THE AHA MOVEMENT: The Creative Process at Work

Ellen Rose’s thesis, The Aha Movement: The Creative Process at Work began as a dissection of the creative process from a psychology and neuroscience standpoint, and evolved into an exploration of how design might be used to foster a team’s collective creative practice. “The kinds of problems companies face today are complicated, ambiguous and global. They can no longer be solved by individuals, but rather require the collective energies and skills of diverse and highly creative teams,” Ellen observed. She saw an opportunity to design products and services that cultivate creativity in the workplace based on the fundaments of trust, resilience and the chance for coincidence.

Creativity is not an individual phenomenon. It's a team sport and a global movement. The types of problems that companies face today can no longer be solved by individuals, but rather require the collective energies and skills of diverse and highly creative teams. And yet there is a disconnect between messaging around and implementation of creativity at work, which prevents practitioners from realizing its true potential.


Crystal Hammer

Crystal Hammer is a desktop objet d’art that serves as a symbol the creative process. Crystal Hammer is designed to sit on an individual’s desk at work like a badge of honor, celebrating the contradiction that’s inherent in creative thinking, and declaring that its owner is creatively self-aware. Ellen believes that “the essence of creative thinking is the resolution of disparate ideas to create a new idea.” Her inspiration for this product came from Edward de Bono’s foundational text, Lateral Thinking, in which he proclaims “contradiction for the sake of contradiction is necessary.”

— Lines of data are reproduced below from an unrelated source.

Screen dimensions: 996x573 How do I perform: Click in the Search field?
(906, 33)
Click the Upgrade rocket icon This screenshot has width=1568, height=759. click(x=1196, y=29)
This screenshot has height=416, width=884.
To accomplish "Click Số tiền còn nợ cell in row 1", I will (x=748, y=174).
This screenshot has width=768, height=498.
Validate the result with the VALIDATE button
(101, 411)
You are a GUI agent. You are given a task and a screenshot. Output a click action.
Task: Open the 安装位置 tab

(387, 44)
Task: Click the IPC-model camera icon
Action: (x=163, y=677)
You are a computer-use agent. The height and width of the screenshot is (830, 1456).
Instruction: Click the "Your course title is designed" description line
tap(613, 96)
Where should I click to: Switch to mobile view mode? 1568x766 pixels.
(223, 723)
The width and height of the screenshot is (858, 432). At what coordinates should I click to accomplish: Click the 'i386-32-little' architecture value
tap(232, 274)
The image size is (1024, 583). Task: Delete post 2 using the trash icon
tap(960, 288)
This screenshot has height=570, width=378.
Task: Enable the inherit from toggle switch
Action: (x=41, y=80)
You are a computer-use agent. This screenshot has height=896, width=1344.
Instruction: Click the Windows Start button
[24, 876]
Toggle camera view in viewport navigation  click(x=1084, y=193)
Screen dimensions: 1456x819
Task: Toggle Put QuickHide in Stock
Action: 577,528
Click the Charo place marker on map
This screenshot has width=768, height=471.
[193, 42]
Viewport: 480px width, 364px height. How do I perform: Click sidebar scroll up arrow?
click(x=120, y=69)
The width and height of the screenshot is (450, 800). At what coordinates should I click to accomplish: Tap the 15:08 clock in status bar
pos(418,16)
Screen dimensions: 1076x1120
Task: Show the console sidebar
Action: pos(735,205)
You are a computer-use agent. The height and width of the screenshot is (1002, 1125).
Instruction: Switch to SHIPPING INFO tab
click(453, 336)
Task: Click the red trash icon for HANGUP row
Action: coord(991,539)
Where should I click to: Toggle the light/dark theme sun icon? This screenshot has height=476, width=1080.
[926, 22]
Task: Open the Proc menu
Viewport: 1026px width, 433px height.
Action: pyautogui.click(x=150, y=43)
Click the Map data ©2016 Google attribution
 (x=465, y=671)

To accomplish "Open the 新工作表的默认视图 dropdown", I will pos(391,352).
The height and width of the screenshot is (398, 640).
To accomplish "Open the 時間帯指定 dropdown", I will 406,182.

Co-Creation Workshop & Office Party Card Game

Ellen invited a group of New York City creative professionals to a co-creation workshop, in which they discussed and brainstormed how to make their workplaces more creative. Ellen prepared two exercises, Office Party, a word-pairing card game, and Arrange-a-Change, a game in which participants created dioramas of a workplace optimized for creativity. Through the workshop, Ellen learned that while physical environment plays a role in encouraging workplace creativity, a sense of support from co-workers and a sense of agency over the space and the creative process were even more important.


RAT

RAT is a speculative product that explores what’s at stake if, in the future, the creative process is corrupted by efficiency-obsessed corporations. RAT is an Internet of Things device that integrates with the creative workplace of the future. It’s named after Remote Associates Tests, which are word games that researchers use to study creativity in the brain. The RAT device displays Remote Associates Tests on the screen on its base (like a Magic 8 Ball) and keeps track of employees’ responses. Correct answers mean a higher “Creativity Quotient,” and incorrect answers mean you could lose your job. RAT is voice-recognition enabled, and accepts answers only from its owner and no-one else. This ensures that creatives are truly forced to work by themselves and cannot accept help from other employees.


Failure Résumé App

The Failure Résumé app is a workplace development tool that aims to change the conversation around failure by highlighting an employee’s defeats rather than their accomplishments. The app walks users through making their own Failure Résumés, which they then share with co-workers in a facilitated workshop. Through these candid conversations, team members connect with one another, build resilience, and identify professional skills that can be better developed.

app mockup

RECESS

RECESS is a workshop designed for creative teams to collaborate in-person rather than through collaborative software, and learn techniques for sparking fluid and flexible thinking. The workshop consists of five exercises, to be completed either in pairs or in groups. The exercises are Partner Portraits, Partner Poetry, Manifesto Collages, Confetti Challenge and Spontaneous Choreography. They are deliberately hands-on exercises that Ellen developed based on research into social psychology testing scenarios, the neuroscience of dance, and the Surrealist art movement.